**** Textabschnitt

Die Niederländer waren von 1990 bis 2006 aktiv und gefielen sich dabei in der Rolle der „BEACH BOYS of Punkrock“. Dass sie dem Anspruch auch gerecht wurden, bewiesen sie mit diesem Album, bei dem es sich um eine Akustik-Live-Platte mit gewollter Partyatmosphäre und einigen BEACH BOYS-Coverversionen handelt. Der Punkrock-Faktor ist zwar geringer als bei ihren übrigen Alben, dafür gibt es aber einen gelungenen Überblick mit vielen Hits der Band. 2014 gab es eine kurze Reunion mit einer Handvoll neuer Songs, die bisher aber nur als Download verfügbar sind.

THE VETERANS „s/t“ (2008, It’s Alive)

Italien schickt die VETERANS an den Start, ein Seitenprojekt von MANGES-Frontmann Andrea, der wie viele Italiener bekennender RAMONES- und darüber hinaus auch überzeugter BEACH BOYS-Fan ist. Mit wechselnden Gleichgesinnten, darunter auch bekannte Gesichter wie beispielsweise Chris Pearce von den SURFIN’ LUNGS, bringt er unregelmäßig immer mal wieder neue Songs an den Start. Den Anfang machte dieses überragende Album.

DIE SCHNICKERS „Karl-Heinz ist ein Surf Rocker“

(2008, Partysprenger)


Dass „Surf themed Pop-Punk“ auch in deutscher Sprache funktioniert, beweisen DIE SCHNICKERS mit ihrem Debütalbum. Der BEACH BOYS-Faktor ist zwar noch ausbaufähig, Pluspunkte gibt es aber insbesondere für ihre Aktion „Surfer gegen Neokolonialismus und Tourismusfaschismus“, mit der die Band eindeutig Stellung gegen rechts bezieht und beweist, dass auch dieses Genre nicht unpolitisch sein muss.

********
**** Bereitgestellte Datensätze

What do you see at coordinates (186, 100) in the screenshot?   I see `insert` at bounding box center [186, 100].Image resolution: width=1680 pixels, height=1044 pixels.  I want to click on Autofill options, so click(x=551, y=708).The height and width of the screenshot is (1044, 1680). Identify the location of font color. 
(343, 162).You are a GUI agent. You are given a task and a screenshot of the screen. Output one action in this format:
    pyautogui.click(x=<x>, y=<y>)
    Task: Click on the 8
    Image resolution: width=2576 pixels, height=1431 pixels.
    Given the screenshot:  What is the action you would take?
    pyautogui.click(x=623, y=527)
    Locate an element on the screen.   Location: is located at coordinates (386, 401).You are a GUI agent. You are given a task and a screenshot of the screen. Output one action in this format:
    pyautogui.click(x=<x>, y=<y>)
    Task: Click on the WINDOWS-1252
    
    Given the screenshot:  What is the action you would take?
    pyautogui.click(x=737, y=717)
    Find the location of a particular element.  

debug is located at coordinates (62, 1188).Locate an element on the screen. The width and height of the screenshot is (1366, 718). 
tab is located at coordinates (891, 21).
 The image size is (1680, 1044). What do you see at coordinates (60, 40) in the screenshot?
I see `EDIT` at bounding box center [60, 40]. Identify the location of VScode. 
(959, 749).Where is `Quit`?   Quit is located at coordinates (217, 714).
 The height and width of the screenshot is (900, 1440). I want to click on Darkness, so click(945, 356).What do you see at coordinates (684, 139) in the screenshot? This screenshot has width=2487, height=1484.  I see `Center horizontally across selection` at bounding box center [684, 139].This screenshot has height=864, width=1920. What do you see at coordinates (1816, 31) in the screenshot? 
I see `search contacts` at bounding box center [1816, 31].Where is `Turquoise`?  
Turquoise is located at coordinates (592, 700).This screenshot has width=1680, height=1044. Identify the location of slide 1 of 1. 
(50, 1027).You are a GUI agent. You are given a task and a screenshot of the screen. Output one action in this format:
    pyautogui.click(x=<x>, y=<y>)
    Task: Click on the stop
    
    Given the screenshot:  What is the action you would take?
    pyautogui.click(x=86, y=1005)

********

Zu erledigende Aufgaben
(1) Gib aus dem Textabschnitt wortgetreu alles von „(2008, Partysprenger)“ bis hinunter zu „unpolitisch sein muss.“ zurück.
(2) Welche Bands werden im Textabschnitt mit Namen in Großbuchstaben genannt? Führe alle auf.
(3) Fasse den Absatz des Textabschnitts, der mit „Italien schickt die VETERANS an den Start“ beginnt, als Stichpunktliste zusammen.
Die Datensätze haben mit dem Textabschnitt nichts zu tun.

Lösungen
(1)
(2008, Partysprenger)


Dass „Surf themed Pop-Punk“ auch in deutscher Sprache funktioniert, beweisen DIE SCHNICKERS mit ihrem Debütalbum. Der BEACH BOYS-Faktor ist zwar noch ausbaufähig, Pluspunkte gibt es aber insbesondere für ihre Aktion „Surfer gegen Neokolonialismus und Tourismusfaschismus“, mit der die Band eindeutig Stellung gegen rechts bezieht und beweist, dass auch dieses Genre nicht unpolitisch sein muss.

(2)
- BEACH BOYS
- THE VETERANS
- MANGES
- RAMONES
- SURFIN’ LUNGS
- DIE SCHNICKERS

(3)
- Die VETERANS kommen aus Italien.
- Sie sind ein Seitenprojekt von Andrea, dem Frontmann von MANGES.
- Andrea ist bekennender RAMONES-Fan und überzeugter BEACH BOYS-Fan.
- Er arbeitet mit wechselnden Gleichgesinnten, darunter Chris Pearce von den SURFIN’ LUNGS.
- In unregelmäßigen Abständen erscheinen neue Songs.
- Den Anfang machte dieses überragende Album.